Trouthe is the hyeste thyng that man may kepe. – Chaucer
In the deep semantic subsoil of old German, you can locate the concepts of trust and truth nestled side by side, like small children sleeping. To be true was less to be factually accurate, than to be loyal to one’s liege, one’s vow. Today, in certain marriage ceremonies, the pair still plights troth. As the scientific method gained ascendancy during the Renaissance, truth came to connote veracity. True meant truly reported, that is, as accurately as possible. The courtroom pledge of “the truth, the whole truth, and nothing but the truth,” while conceptually nonsense in terms of accuracy, remains morally valid: one is expected to share one’s recollection best one can. To violate this charge is to perjure oneself, assail the community to which you have pledged allegiance, be an outlaw.

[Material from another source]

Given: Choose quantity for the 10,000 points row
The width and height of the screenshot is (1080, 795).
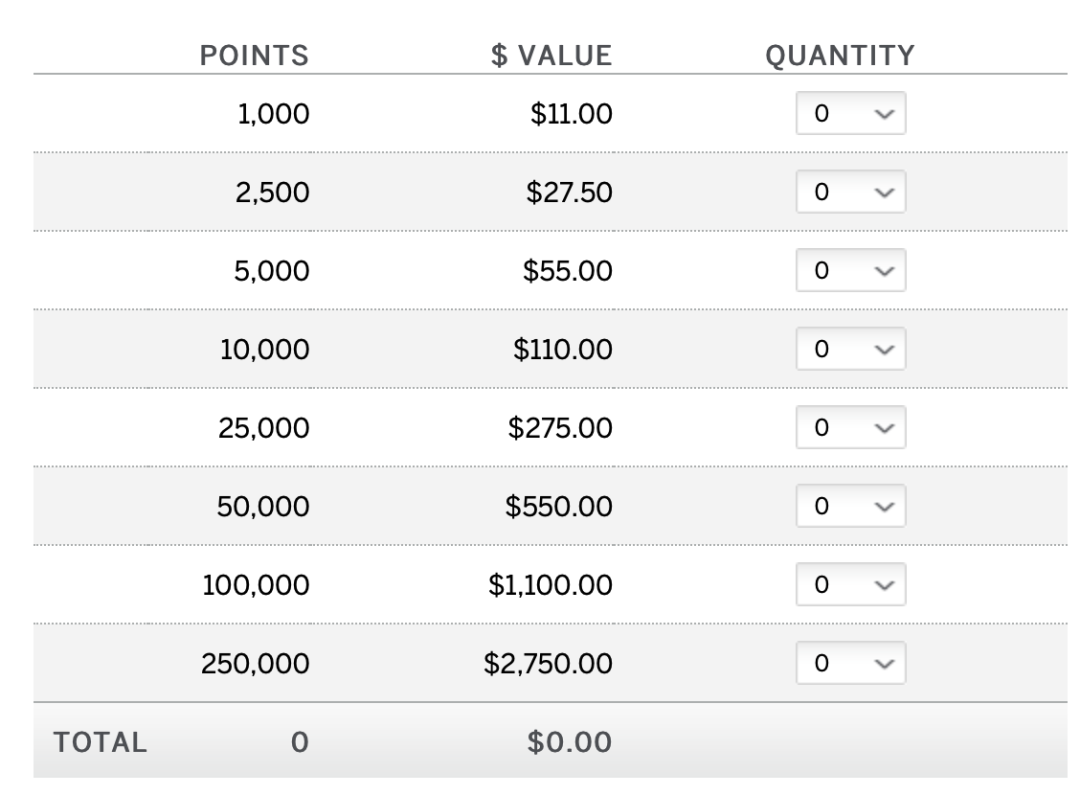Looking at the screenshot, I should (x=851, y=349).
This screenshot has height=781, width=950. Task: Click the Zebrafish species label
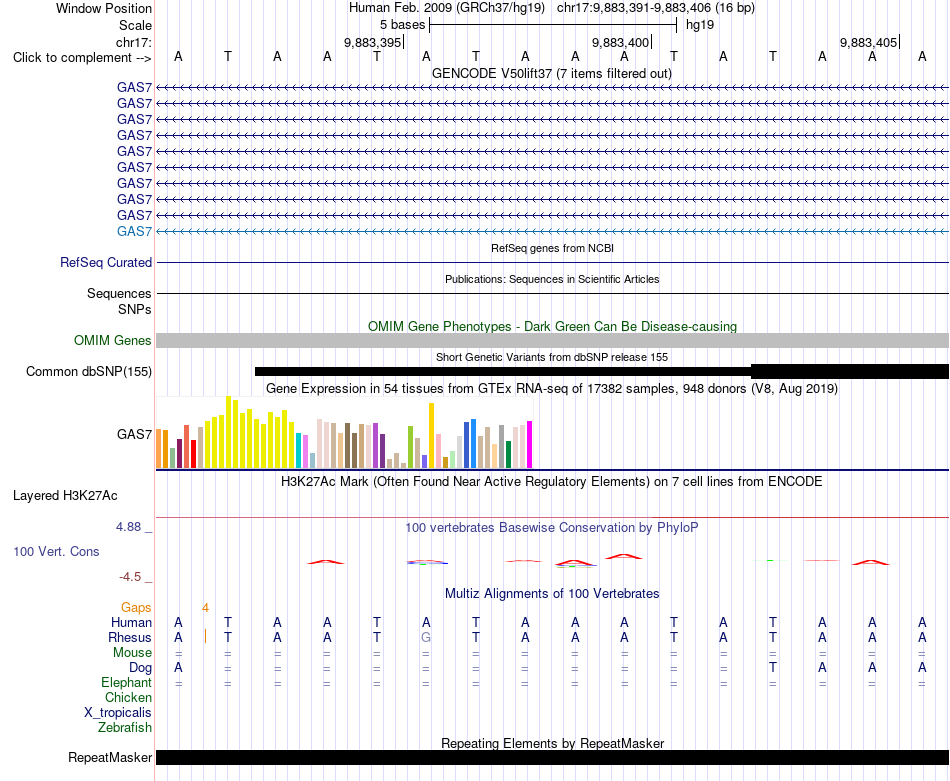coord(125,728)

It’s useful to recall these intertwined senses as we hurtle into a post-truth age. Why did Chaucer declare truth the “highest thing that man may keep”? Absent a strong state, with its government, military, and rules, a tribe had only loyalty to one another to protect themselves from enemies and animals. Either they trusted in one another or perished. And to trust one must share what one knows as frankly as possible. Lying and collaborating don’t mix. How can you fight a foe when you fear being stabbed in the back.
Scientific disciplines acknowledge truth as a prerequisite of intellectual progress. Fresh facts are placed like bricks, and fake bricks collapse. Deceiving fellow practitioners for practical advantage is thus heresy in any fact-based discipline, punishable by eviction. In politics, during my lifetime – or more broadly, communications – truth became optional, depending on circumstances. Increasingly, ambitious operators invented their facts to suit their aim. Such inventiveness became easier as communities disintegrated and means of communication proliferated. It’s uncomfortable lying to a neighbor you must meet next week, maybe greet in church or at the village fair. It’s especially uncomfortable if you’ve lied in print or in other neighbors’ hearing. But if your lies descend from nowhere into faceless infinitudes, like raindrops into the sea, lying becomes easier, less dangerous. Was it more important to speak truth or win? To win, of course! Thus, dependable truth became naïve, even sentimental, folly. And occasional convenient truth isn’t truth at all because it cannot be relied on.
This is where we find ourselves today. We have elected a government that lies as a matter of course, without compunction, not the least blush, that crosses their hearts the truth is what they claim, knowing it isn’t. Their candor recalls the kid caught raiding the cookie jar: it wasn’t me, Joey did it, though Joey was nowhere near. We no longer trust our government, because there’s no law they will not ignore or lie they will not tell for their own advantage. Without trust, we must watch our backs, kill or be killed. A community without trust fractures into chaos. This is what the Nameless One is hoping. For only force can quell chaos. And he means to be the one wielding that force, the tyrant who tames the insurrection. So farewell, democracy, too bad, it was nice while it lasted, but good riddance. One man (yes, man) rule is the only sort that can succeed.
Only they’re not going to get away with it. For we the people, stupid as we have been, reckless with our patrimony, are not that bad. We crave community – truth, trust, decency, loyalty, grace, kindness. We want to be good. And we will vomit these villains from our midst.